Все это было придумано для увеселения публики, — Алеша обожает валять дурака! — снисходительно объясняла Наталия Васильевна. И на самом деле Никиту Толстой просто обожал, но внешне никак этого не проявлял и не высказывал. А всяких нежностей и прозвищ, ласкательных и уменьшительных, и совсем терпеть не мог. И чтоб лишний раз подразнить жену, не упускал случая, чтоб с напускной торжественностью не сказать:
— А вот к Фефе я отношусь с большим уважением. И хотя он, чорт, шепелявит, как Волкенштейн, — кстати сказать, Волкенштейн славился своей отличной петербургской дикцией, — но я твердо знаю, что из него выйдет гениальный архитектор и что он мне поставит гробницу Фараона, с высоты которой я буду плевать на всех!..
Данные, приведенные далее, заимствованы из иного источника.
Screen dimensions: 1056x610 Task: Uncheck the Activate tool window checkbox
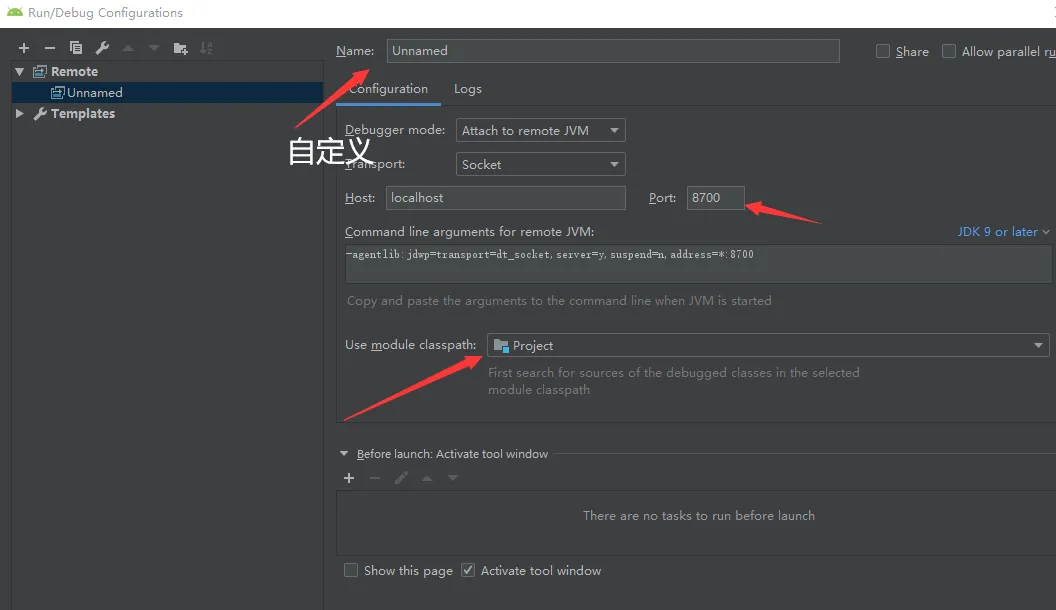click(x=468, y=571)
Жили мы хорошо и уютно»{387}
.Однако прошел год и летом 1921-го настроение Толстого было совсем иным. Он снова отдыхал на море, откуда написал два письма. Одно — Буниным, другое — Ященко.
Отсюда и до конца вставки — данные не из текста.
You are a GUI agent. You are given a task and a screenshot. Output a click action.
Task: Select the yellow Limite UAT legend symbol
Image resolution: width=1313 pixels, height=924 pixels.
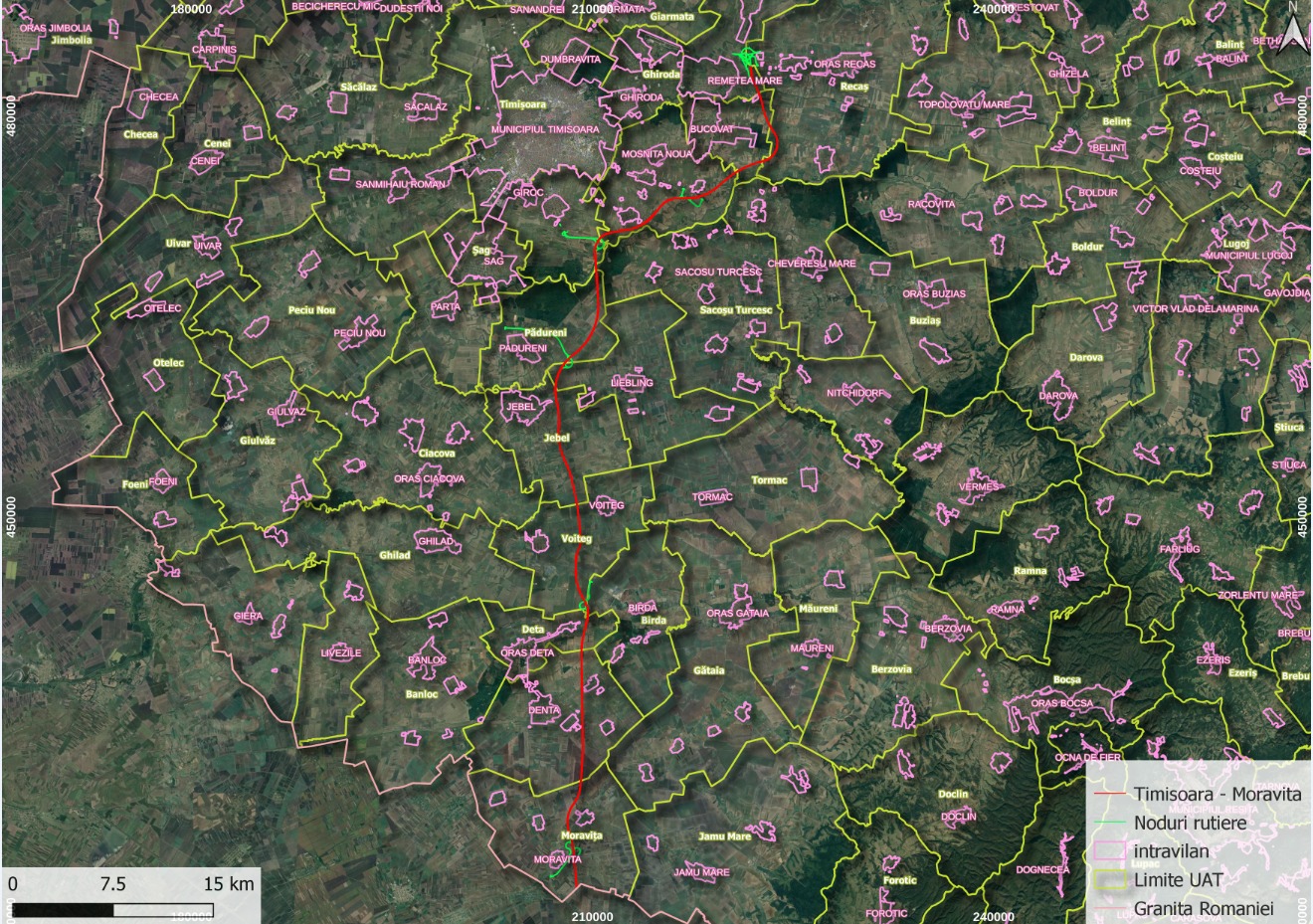point(1110,880)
«Милые друзья, Иван и Вера Николаевна, было бы напрасно при Вашей недоверчивости уверять Вас, что я очень давно собирался вам писать, но откладывая исключительно по причине того, что напишу завтра... Как вы живете? Живем мы в этой дыре неплохо, питаемся лучше, чем в Париже и дешевле больше чем вдвое. Если бы были хоть «тигельные» денежки — рай, хотя скучно. Но денег нет совсем и, если ничего не случится хорошаго осенью, то и с нами ничего хорошаго не случится. Напиши мне, Иван милый, как наши общія дела? Бог смерти не дает — надо кряхтеть! Пишу довольно много. Окончил роман и переделываю конец. Хорошо было бы, если бы вы оба пріехали сюда зимовать, мы бы перезимовали вместе. Дом комфортабельный и жили бы мы чудесно и дешево, в Париж можно бы наезжать. Подумай, напиши...»{388}
Письмо Ященко, который был Толстому намного ближе, звучит резче: «Милый Сандро, спасибо за присылку книги, я осенью продам ее какому-нибудь идиоту и пришлю тебе в благодарность трубку «Донхилла».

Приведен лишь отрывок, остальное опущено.